Exercise instructions:
Print this span of the material below exactly: the line with "lipiec 2022 (467, 755)", the line with "październik 2023 (475, 534)", and every line between them, but nothing else.

Record extracts:

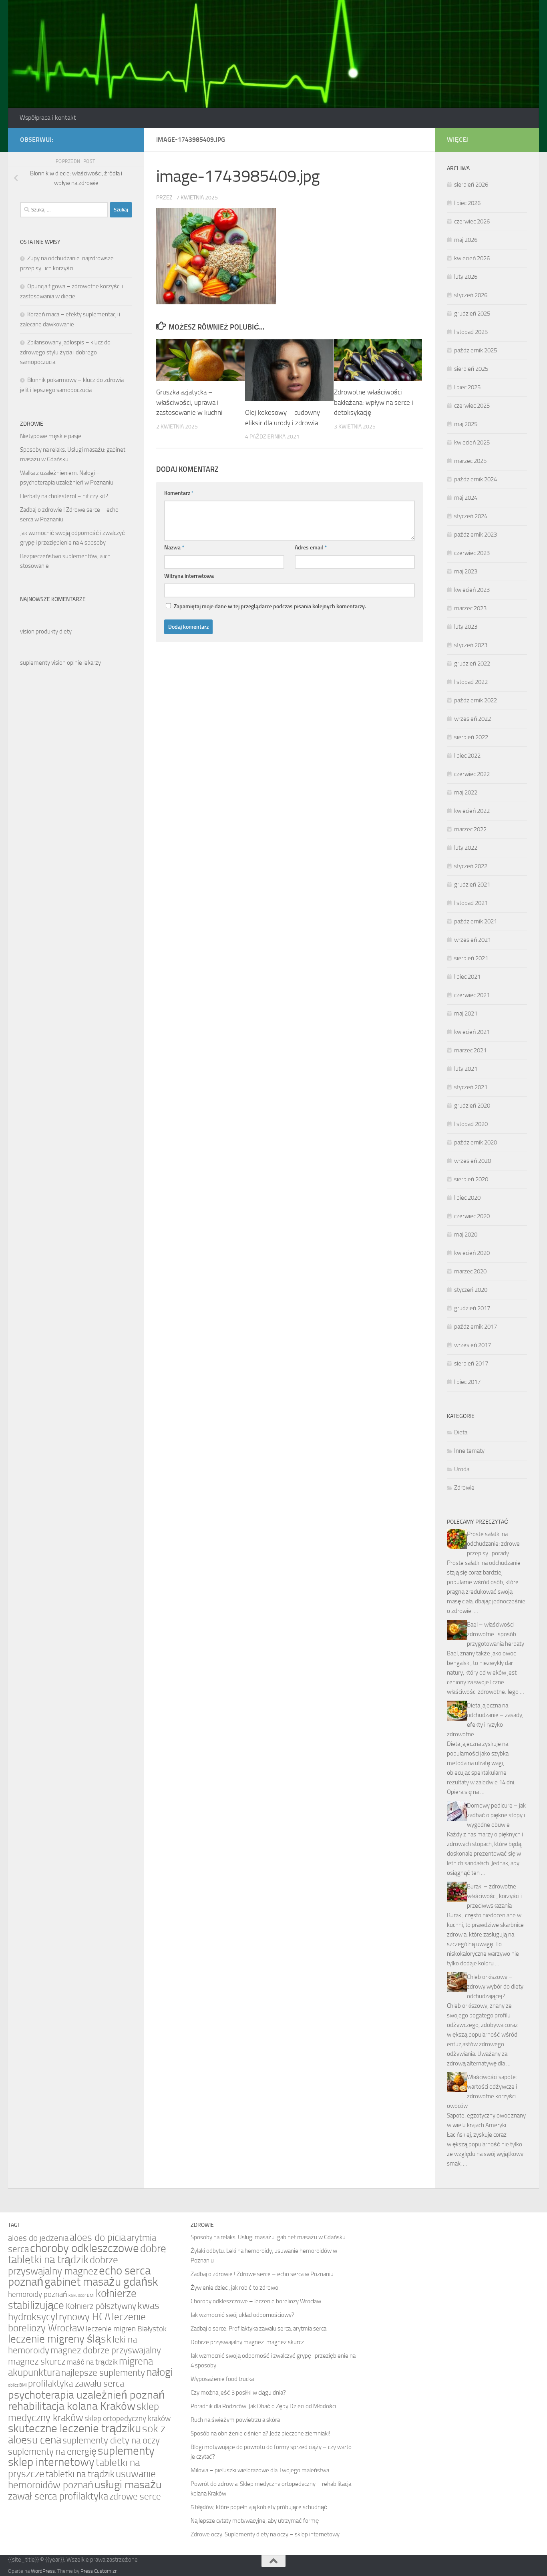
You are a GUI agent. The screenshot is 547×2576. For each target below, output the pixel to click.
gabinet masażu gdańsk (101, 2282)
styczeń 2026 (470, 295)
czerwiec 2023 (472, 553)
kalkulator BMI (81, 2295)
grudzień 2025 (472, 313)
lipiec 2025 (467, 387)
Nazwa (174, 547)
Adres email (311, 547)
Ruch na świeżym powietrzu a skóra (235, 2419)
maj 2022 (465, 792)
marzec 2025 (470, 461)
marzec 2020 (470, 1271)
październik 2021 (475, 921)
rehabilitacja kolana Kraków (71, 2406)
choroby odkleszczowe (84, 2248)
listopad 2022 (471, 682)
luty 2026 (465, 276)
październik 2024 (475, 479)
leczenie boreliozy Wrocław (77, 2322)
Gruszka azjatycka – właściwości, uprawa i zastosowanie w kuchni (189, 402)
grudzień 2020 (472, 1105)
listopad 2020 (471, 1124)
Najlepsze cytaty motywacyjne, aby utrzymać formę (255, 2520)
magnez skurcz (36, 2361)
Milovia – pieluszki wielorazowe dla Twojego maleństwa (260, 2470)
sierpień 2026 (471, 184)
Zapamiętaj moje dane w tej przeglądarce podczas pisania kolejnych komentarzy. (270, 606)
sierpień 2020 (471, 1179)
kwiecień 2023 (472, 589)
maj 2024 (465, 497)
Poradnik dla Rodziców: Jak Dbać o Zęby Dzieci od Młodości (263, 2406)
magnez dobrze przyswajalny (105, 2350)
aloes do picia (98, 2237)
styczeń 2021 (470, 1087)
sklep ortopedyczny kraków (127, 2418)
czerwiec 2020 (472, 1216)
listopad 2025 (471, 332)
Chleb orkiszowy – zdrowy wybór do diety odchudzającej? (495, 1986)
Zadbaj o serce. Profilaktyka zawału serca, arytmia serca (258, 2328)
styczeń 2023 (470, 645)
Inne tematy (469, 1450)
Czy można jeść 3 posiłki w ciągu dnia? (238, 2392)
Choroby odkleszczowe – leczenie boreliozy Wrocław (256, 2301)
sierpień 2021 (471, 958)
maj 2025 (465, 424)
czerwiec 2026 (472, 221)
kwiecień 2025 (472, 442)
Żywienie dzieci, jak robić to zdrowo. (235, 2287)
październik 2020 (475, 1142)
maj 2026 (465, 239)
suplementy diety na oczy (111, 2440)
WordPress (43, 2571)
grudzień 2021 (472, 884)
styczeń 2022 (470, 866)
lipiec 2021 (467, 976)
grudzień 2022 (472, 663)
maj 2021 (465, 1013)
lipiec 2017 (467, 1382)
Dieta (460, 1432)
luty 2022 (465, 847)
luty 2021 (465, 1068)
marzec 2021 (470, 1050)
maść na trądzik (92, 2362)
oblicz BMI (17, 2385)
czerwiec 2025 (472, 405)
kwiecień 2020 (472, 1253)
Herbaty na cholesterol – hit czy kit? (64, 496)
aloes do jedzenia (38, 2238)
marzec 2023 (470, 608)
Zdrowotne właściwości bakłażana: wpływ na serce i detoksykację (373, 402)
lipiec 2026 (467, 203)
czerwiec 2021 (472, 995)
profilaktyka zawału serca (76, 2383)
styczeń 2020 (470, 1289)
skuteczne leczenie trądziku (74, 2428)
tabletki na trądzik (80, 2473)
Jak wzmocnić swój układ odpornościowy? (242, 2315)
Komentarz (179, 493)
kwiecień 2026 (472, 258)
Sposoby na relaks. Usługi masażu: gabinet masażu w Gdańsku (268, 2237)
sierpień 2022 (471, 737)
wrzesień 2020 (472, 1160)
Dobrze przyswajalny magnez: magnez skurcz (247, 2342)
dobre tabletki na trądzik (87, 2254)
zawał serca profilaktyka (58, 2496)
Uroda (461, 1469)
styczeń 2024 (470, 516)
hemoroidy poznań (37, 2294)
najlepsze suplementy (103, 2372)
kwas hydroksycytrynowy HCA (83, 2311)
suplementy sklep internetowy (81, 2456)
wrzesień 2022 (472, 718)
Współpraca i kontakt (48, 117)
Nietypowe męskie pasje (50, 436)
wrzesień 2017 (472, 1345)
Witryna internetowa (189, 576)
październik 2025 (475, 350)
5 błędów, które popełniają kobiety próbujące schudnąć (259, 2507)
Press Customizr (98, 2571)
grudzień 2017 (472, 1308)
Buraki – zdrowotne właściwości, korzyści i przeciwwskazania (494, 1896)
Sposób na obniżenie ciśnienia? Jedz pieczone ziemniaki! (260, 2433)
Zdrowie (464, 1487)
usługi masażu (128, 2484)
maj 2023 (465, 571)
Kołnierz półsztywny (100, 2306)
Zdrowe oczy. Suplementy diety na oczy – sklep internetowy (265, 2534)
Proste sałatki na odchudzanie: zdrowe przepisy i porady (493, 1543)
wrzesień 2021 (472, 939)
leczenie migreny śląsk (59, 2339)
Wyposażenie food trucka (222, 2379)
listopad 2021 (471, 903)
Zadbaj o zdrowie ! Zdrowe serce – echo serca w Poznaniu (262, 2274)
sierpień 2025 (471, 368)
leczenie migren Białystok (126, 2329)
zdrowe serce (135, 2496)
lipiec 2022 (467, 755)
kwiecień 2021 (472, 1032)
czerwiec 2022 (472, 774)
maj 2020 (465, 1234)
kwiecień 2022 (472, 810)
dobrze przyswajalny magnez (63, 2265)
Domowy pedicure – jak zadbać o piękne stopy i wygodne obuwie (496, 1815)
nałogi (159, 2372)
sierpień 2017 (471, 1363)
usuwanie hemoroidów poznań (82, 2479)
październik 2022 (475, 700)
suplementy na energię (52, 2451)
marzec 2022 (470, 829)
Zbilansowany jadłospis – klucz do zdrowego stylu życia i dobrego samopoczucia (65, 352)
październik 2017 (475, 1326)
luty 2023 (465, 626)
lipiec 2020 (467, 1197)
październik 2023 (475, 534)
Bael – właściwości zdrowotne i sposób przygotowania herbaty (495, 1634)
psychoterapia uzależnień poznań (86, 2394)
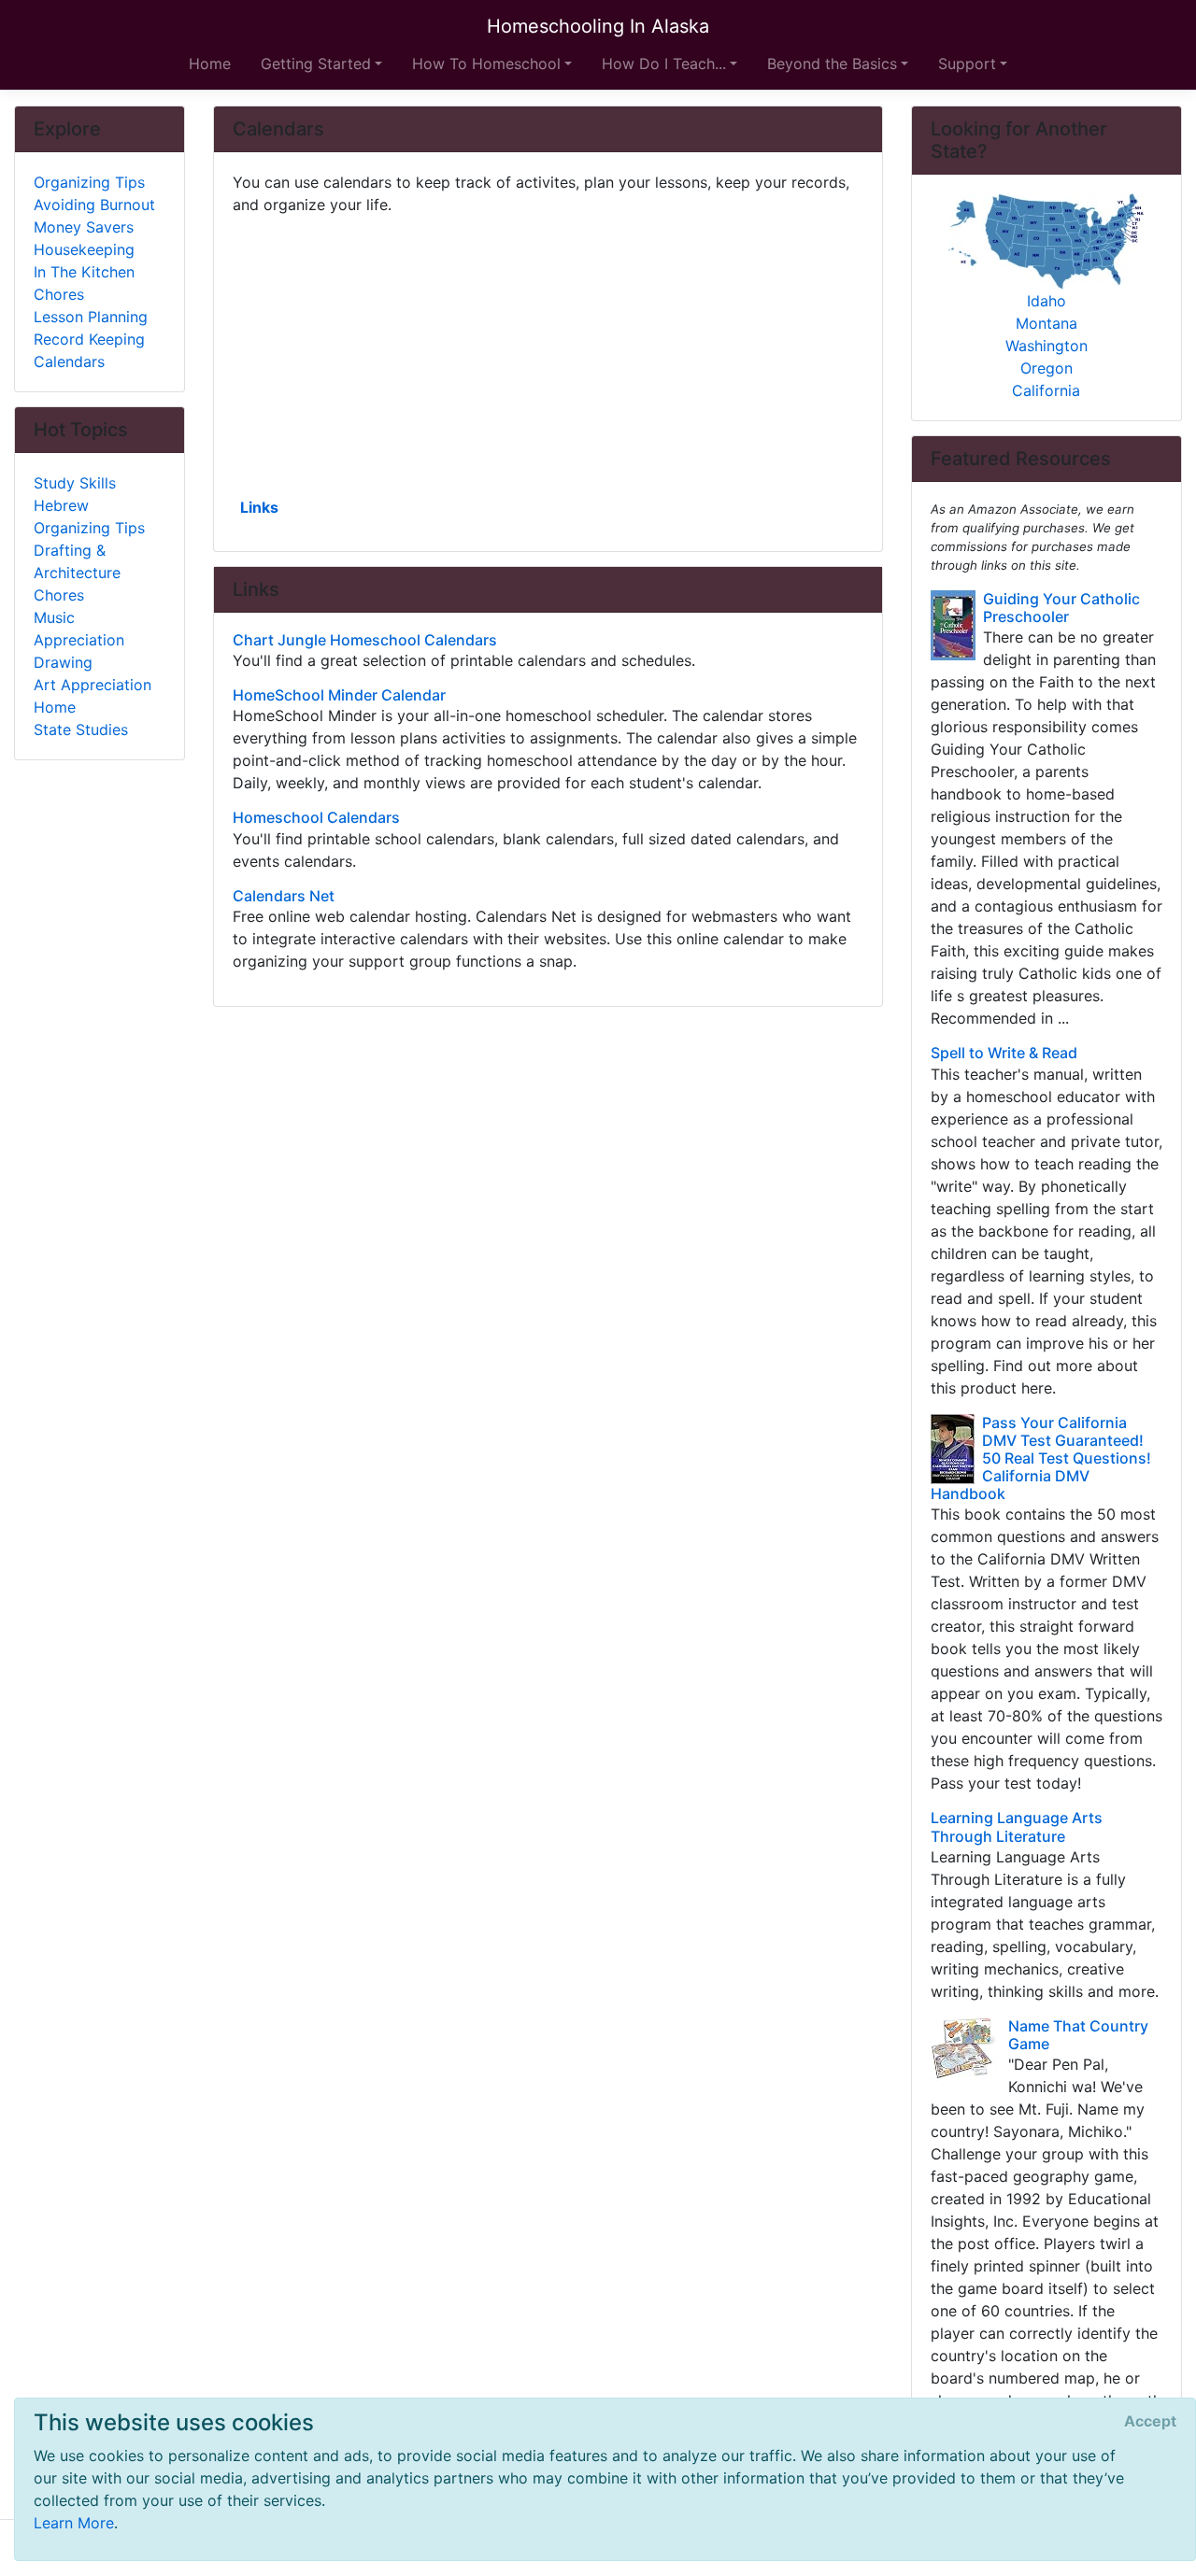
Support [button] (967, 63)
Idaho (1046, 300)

Task solution:
lipiec 2022 (467, 755)
kwiecień 2021 (472, 1032)
czerwiec 2022 (472, 774)
maj 2020 (465, 1234)
kwiecień 2022 (472, 810)
dobrze przyswajalny magnez (63, 2265)
Domowy pedicure – jak zadbać o piękne stopy i wygodne obuwie (496, 1815)
nałogi (159, 2372)
sierpień 2017 (471, 1363)
usuwanie hemoroidów poznań (82, 2479)
październik 2022 (475, 700)
suplementy na energię (52, 2451)
marzec 2022 (470, 829)
Zbilansowany jadłospis – klucz do zdrowego stylu życia i dobrego samopoczucia (65, 352)
październik 2017 (475, 1326)
luty 2023 (465, 626)
lipiec 2020 (467, 1197)
październik 2023 (475, 534)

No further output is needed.